男子はそういうお年頃なんだよって、幼馴染のさなちが言ってたから、そういうもんなのかって、そっとしておくことにはしていた。
「おい影森起きろって〜!本当は起きてんだろ?真中さんにかまって欲しいからって、わざと寝たふりすんなってw」
いつも騒いで注目を集めたがる英太たちが、わざわざ影森の席まで来てイジったりしても微動だにしない。
「英太やめたげなって。本当に寝てたらどうすんのさ〜」
「真中さんは優しいからな〜」
ウチがそう言うと、英太たちはゲラゲラと笑いながら影森から離れていくことに気づいてからは、なるべく直ぐに止めるよう声をかけたりはしていた。
まぁ、やんわりとだけど。
「あいつら、みおちんに話しかけて欲しいからって影森使うのダサすぎw」
「え、あれってそういうことなの?」
「みおちんがこれだからな〜影森、席替えまで何とか耐えような……」
ウチの席に椅子を寄せて話していた幼馴染のさなちとあーちゃんが、さっきの光景を見てそう言った。
二人が言ってることはいまいち、ピンと来ない。
話したいならわざわざ影森のことイジらずに、直接話しかけてくればいいのに。
そう呟いたら「それが出来てたらあいつらも苦労しないだろ」って、またさなちに笑われた。
てか影森も影森だよ。言い返してやればいいのに。
まぁ、あいつらに比べて体の線が細いもんね。
帰宅部だったっけ。
それが喧嘩早いあの野球部やサッカー部の筋肉たちに勝てるイメージは湧かない。
むしろあっという間にボコボコにされちゃいそう。
時々英太たちがこっちまで聞こえる声で、「この間生意気な後輩シメたわ〜」とか話してるのが聞こえてくるし。

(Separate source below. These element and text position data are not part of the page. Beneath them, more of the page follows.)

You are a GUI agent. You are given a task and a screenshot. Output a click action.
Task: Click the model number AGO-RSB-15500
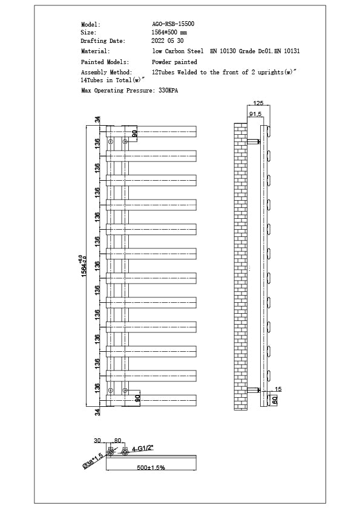click(173, 24)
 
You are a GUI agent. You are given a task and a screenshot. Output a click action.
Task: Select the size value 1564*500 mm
click(169, 32)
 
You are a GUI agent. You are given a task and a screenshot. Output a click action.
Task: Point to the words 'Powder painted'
click(174, 62)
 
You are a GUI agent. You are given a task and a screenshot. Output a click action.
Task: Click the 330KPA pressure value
click(168, 90)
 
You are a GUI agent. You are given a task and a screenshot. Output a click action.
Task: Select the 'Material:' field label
click(96, 51)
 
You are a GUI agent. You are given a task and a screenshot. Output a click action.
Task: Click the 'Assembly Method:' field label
click(106, 72)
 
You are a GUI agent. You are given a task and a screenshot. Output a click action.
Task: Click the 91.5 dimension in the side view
click(255, 114)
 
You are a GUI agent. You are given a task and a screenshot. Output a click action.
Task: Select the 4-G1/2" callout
click(143, 448)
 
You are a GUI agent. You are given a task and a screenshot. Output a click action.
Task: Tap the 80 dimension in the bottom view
click(117, 441)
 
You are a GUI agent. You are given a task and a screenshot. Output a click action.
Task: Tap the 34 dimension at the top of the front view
click(97, 119)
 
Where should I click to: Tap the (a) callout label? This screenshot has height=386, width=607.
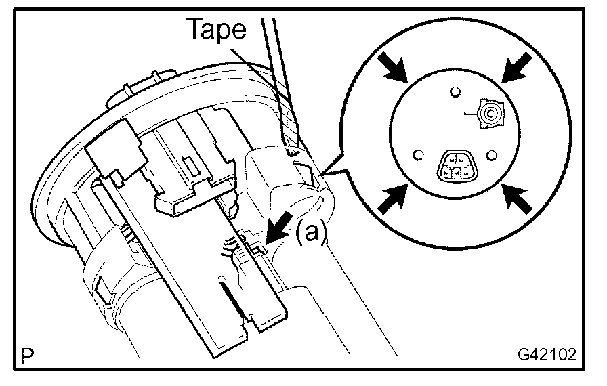tap(312, 233)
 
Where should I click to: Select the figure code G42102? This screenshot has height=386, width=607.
tap(547, 354)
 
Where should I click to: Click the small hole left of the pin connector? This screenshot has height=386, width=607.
tap(417, 155)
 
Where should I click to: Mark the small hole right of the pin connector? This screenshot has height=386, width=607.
tap(493, 155)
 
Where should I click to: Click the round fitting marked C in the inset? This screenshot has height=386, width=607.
tap(489, 112)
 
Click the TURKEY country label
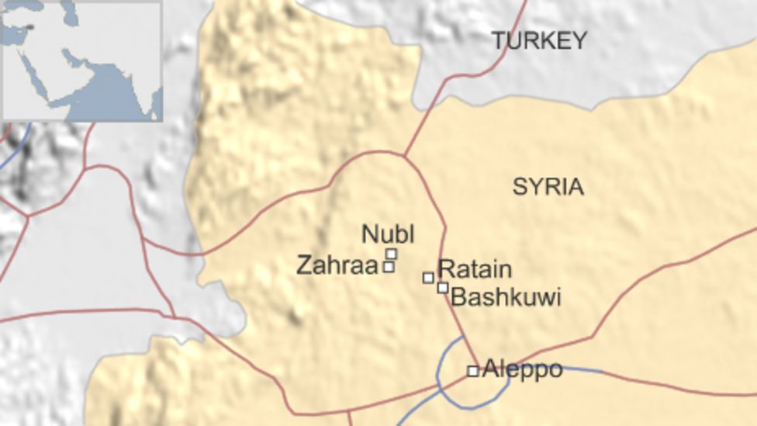pos(540,41)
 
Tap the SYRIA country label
pos(548,187)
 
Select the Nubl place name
pos(388,234)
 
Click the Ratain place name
pos(475,270)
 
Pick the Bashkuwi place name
pos(506,297)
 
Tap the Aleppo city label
pos(522,370)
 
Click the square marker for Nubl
pos(391,254)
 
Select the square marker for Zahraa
pos(389,267)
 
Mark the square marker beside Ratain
pos(428,277)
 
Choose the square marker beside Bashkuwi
pos(442,288)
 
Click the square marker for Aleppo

ウチはそういうの嫌いだから、あまり耳に入れないようにしてる。
その影森と、保育園の体験学習のペアになった。
ウチの高校では、町内にある数箇所の保育園に生徒が出向いて、園児たちと触れ合う体験学習の機会が設けられている。
義務ではないにしろ、いつも定員に満たないから、先生たちが誰か参加してくれないかって声をかけることになってるらしい。
ウチもそうして声をかけられた一人だ。
まぁちびっ子たちと遊ぶのは好きな方だから、軽い気持ちでOKを出したけど、まさかあの影森が参加を決めるなんて思いもしなかった。
ウチが行くのは今週で、さなちとあーちゃんは来週の予定になっていた。
案内のプリントを見てみると、どうやらウチが割り振られたのは、年長さんのクラスみたい。
「わ〜……みおちん影森とペアじゃん」
「ん。そうみたい」
「あんま興味なさそうw」
実際誰がペアとかは興味なかった。
ちびっ子と遊べたらそれでいいし。
ウチはちびっ子たちの、あの無邪気な笑顔が好きなのだ。
ウチはウチで楽しむだけ。
影森のことをちびっ子たちが怖がらないかどうかだけが心配だけど。
まぁその時はその時で何とかするしかない。
普段あまり声を発さない影森にも、その時ばかりは無理にでも頑張ってもらおう。
そんなことを考えつつ、ウチらがお喋りしている間も、影森は一人案内のプリントを静かに見つめていた。
……たぶん見つめてる。
ちゃんと見えてるかは分からないけど、プリントに向けている顔の角度的に、たぶん読めてはいるんだと思う。